L'editoriale

Apprensioni concrete e ottimismo da ritrovare

Secondo quasi tutti siamo fuori dalla pandemia, ed ecco che la questione climatica balza prepotentemente al primo posto tra le preoccupazioni – A preoccupare è il fatto che una persona su quattro decide di non fare figli per non condannarli a un futuro che avverte, nel peggiore dei casi, come già compromesso
© KEYSTONE (Hendrik Schmidt/zb/dpa)
Paride Pelli
24.11.2022 06:00

In questo frangente, così delicato per tutti, appare ancor più utile e di stretta attualità la pubblicazione di un «barometro delle apprensioni» degli svizzeri. Già, perché ciascuno di noi è preoccupato per ciò che è accaduto e sta accadendo negli ultimi tre anni. Tra i risultati del sondaggio, condotto nell’estate scorsa su quasi milleottocento persone con diritto di voto e di tutte le regioni della Confederazione, si registrano, di fatto, da una parte ansie concrete, legate agli accadimenti recenti, ma anche timori più astratti. I partecipanti potevano indicare cinque preoccupazioni principali e quest’anno, con il 39%, la più quotata si è rivelata l’ambiente, in tutte le sue declinazioni. Il dato va tuttavia letto contestualizzandolo: la questione climatica è all’ordine del giorno sui media, a causa della risonanza che hanno avuto alcune (scriteriate) azioni condotte quest’anno dalle associazioni del settore (un buon numero di capolavori imbrattati, vie di comunicazione bloccate per ore da giovani attivisti), ma questo spiega solo in parte il risultato del sondaggio. A leggere bene tra le righe, infatti, il peso di questa preoccupazione è lo stesso degli anni precedenti. Il balzo in avanti è dovuto all’arretramento dell’apprensione per la pandemia, che era al 51% nel 2020 e al 40% l’anno scorso. Oggi è precipitata al 13% (insomma, secondo quasi tutti ne siamo fuori, come sperato e scritto tante volte anche su queste colonne), ed ecco che la questione climatica balza prepotentemente al primo posto, spinta anche dalle notizie di cronaca. Ma il dato resta un poco contraddittorio, in una Confederazione dove, a giugno dell’anno scorso, dopo tre anni di dibattiti in Parlamento e una campagna molto divisiva, la popolazione ha respinto la revisione della legge sul CO2, considerata un pilastro della politica climatica svizzera e un passo avanti indispensabile per il dimezzamento delle emissioni. Segnale che la questione è sì al primo posto, e anche con ragioni condivisibili, ma solo in una maratona delle buone intenzioni.

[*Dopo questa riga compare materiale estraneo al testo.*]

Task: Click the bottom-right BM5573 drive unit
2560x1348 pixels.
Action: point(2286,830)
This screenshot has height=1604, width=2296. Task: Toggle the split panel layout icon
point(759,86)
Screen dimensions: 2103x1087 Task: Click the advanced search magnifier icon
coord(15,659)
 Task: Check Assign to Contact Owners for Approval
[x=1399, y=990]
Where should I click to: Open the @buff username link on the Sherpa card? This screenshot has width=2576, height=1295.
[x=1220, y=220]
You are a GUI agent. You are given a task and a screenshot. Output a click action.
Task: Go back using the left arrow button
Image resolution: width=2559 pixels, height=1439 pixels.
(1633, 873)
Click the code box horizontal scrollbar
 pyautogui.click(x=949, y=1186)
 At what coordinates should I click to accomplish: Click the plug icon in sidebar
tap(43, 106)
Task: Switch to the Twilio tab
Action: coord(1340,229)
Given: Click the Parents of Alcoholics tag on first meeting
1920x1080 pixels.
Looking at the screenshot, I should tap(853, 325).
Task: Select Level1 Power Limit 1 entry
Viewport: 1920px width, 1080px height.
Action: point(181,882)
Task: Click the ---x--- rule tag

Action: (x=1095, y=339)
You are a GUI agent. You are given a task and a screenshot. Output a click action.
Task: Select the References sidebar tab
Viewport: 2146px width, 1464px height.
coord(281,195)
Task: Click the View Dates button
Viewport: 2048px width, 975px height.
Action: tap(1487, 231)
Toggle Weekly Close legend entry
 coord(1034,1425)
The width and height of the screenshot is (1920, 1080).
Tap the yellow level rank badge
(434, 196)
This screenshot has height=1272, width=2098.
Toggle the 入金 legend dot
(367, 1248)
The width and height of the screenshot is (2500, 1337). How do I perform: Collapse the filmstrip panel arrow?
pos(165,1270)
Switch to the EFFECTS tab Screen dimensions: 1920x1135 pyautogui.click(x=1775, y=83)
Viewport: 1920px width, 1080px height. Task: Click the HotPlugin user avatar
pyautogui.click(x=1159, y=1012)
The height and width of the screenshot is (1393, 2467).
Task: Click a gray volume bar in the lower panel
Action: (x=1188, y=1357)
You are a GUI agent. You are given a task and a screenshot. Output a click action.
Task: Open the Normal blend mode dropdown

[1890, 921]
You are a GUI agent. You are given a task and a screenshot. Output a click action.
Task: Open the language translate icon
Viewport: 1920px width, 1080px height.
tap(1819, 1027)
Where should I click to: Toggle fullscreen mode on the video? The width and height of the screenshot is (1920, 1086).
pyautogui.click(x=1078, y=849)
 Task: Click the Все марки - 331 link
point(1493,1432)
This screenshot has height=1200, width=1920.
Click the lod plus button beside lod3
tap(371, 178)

A preoccuparci, semmai, è il fatto – messo in evidenza da un’altra recente ricerca – che una persona su quattro decide di non fare figli per non condannarli a un futuro che avverte, nel peggiore dei casi, come già compromesso. Che tale scelta sia un atto d’amore o un gesto di egoismo è opinabile, ma che questo comportamento abbia un impatto sulla demografia – base di ogni possibile sviluppo culturale, sociale ed economico – è fuori di dubbio. Altrettanto concreta – per tornare al barometro delle apprensioni pubblicato ieri – è pure la preoccupazione verso l’AVS e la previdenza per la vecchiaia, attestatasi al secondo posto con un 37% inossidabile. Questo perché il dato riguarda la tangibile paura per il proprio tenore di vita personale e per come mantenerlo in un mondo che è all’improvviso peggiorato. Si rileva altresì che gli svizzeri non sono molto impensieriti dalla questione lavoro (per la prima volta dal 1988, la disoccupazione è uscita dalla classifica delle dieci maggiori preoccupazioni) ma temono comunque un peggioramento della propria situazione economica. Su questo argomento il sondaggio ha rilevato una sensibilità mai raggiunta negli ultimi tre decenni. Quel che possiamo dedurne in generale è che vi sia ansia nell’aria, meno angosciante che durante la pandemia, ma persistente su due temi principali: il clima, su cui certamente bisogna fare dei passi in avanti obbligatori ma senza timori apocalittici, e l’economia, con le sue declinazioni riguardanti l’inflazione, la penuria energetica, i valori identitari della Svizzera, nonché, su tutto, il tenore di vita dei nuclei famigliari. È su questi ultimi settori che si può e si deve lavorare con un filo di sana urgenza, mantenendo quel pizzico di ottimismo verso il futuro che - ce lo dice il barometro - in Svizzera si è decisamente smorzato.